Figure 6 illustrates how significant differences in the user:variable coefficient estimates shown in Figure 5A for calipers affected the generated measurement. User 1 for calipers reported higher values than did the other users and, as a result, the generated volumes for a given mouse were often significantly different between users. In contrast, when all 3 users measured with 3D-TI, little difference was reported between their generated measurements.
Figure 6.
Comparison of user measurements of the same tumor (generated from the model fit to the randomization study) for calipers (left) and 3D-TI (right) at the time of randomization. Volumes were generated on day = 4 of the study, error bars are 95% CI.
For each mouse and each measurement device, one of the 3 generated users measurements for that mouse was randomly assigned to simulate the impact of user bias. The mice were then ranked by tumor size and randomized into 4 groups of 5 mice using deterministic randomization (see supplementary material). This process was repeated 9 times to obtain 10 sets of 4 groups; each of the 10 repeats is referred to as a randomization repeat. Variability of group composition when measuring with 3D-TI and calipers was then compared across the randomization repeats using an alluvial plot and by computing the mean of each group and comparing across each randomization repeat. Of the 10 randomization repeats, the mean probability that each mouse would stay in the same group was computed. This entire process was repeated 10,000 times (10 randomization repeats, 10,000 times) to generate stable mean probabilities for each mouse and each measurement device. Average probabilities by measurement device were then computed.
Impact of large interoperator variability on tumor regression and study endpoint.
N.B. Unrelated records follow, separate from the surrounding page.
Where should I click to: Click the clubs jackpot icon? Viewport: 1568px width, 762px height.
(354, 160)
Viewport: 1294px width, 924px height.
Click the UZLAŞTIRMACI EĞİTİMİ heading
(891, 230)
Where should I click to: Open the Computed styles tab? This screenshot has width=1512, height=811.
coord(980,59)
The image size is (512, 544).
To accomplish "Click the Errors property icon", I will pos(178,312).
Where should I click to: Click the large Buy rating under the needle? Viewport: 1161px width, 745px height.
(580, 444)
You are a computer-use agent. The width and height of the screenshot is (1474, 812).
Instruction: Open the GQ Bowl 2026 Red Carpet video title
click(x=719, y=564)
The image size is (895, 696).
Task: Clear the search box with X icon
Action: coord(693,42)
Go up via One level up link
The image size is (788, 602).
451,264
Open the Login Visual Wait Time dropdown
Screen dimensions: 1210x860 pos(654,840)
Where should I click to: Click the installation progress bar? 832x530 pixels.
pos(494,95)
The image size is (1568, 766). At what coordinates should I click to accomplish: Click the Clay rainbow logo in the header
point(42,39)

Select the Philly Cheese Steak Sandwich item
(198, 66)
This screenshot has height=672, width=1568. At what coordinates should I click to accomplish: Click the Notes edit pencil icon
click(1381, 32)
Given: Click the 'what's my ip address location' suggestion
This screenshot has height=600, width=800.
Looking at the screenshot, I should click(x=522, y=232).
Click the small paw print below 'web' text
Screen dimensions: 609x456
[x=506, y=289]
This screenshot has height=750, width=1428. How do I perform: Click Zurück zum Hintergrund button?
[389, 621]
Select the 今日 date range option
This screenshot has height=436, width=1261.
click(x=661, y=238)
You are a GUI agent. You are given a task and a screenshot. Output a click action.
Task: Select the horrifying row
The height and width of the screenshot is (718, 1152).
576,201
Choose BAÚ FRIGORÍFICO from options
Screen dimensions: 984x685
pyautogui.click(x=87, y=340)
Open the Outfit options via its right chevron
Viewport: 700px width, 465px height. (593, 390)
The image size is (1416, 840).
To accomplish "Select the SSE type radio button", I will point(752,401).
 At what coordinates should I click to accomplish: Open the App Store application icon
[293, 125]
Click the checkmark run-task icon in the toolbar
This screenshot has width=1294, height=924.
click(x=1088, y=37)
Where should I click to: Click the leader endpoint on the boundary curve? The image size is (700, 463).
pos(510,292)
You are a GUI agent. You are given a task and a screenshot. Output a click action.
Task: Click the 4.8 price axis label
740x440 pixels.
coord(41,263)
To better demonstrate the impact of large interoperator variability on the observed regression of tumors and study endpoint, a scenario was created in which user 1 from the randomization study “measured” in the endpoint study. This was done by taking the user:variable coefficient estimates of user 1 from the model fit to the randomization study data and placing it in the model fit to the endpoint study and then generating volumes as if user 1 measured in the endpoint study. To first show that this process was feasible and to validate this method, the user:variable estimate for user 2 from the randomization model was placed in the model fit to the endpoint data; volumes were then generated for both user 2 from the randomization study placed in the endpoint model and from the original user 2 in the endpoint model. These predictions were plotted against each other, and showed that measurements were highly comparable when swapping user:variable estimates between models (Figure 7).
Figure 7.
A) Model predictions when changing user 2’s User:Variable coefficient estimates for the same user across the 2 models (studies) for 3D-TI (left) and calipers (right). User 2’s User:Variable coefficient from the randomization study model was used in place of User 2 in the endpoint study model. This was then used to generate measurements and compare against generated measures from User 2 from the endpoint study model original coefficient estimate. B) Comparing measured volumes (generated from model) for User 1 and User 4 as if they had both measured for the endpoint study. User 1’s User:Variable coefficient estimates for both 3D-TI and calipers were placed in the endpoint study model. Volumes could then be generated as if user 1 had measured in the endpoint study. The dotted line represents equality of the 2 users’ generated volumes (y = x).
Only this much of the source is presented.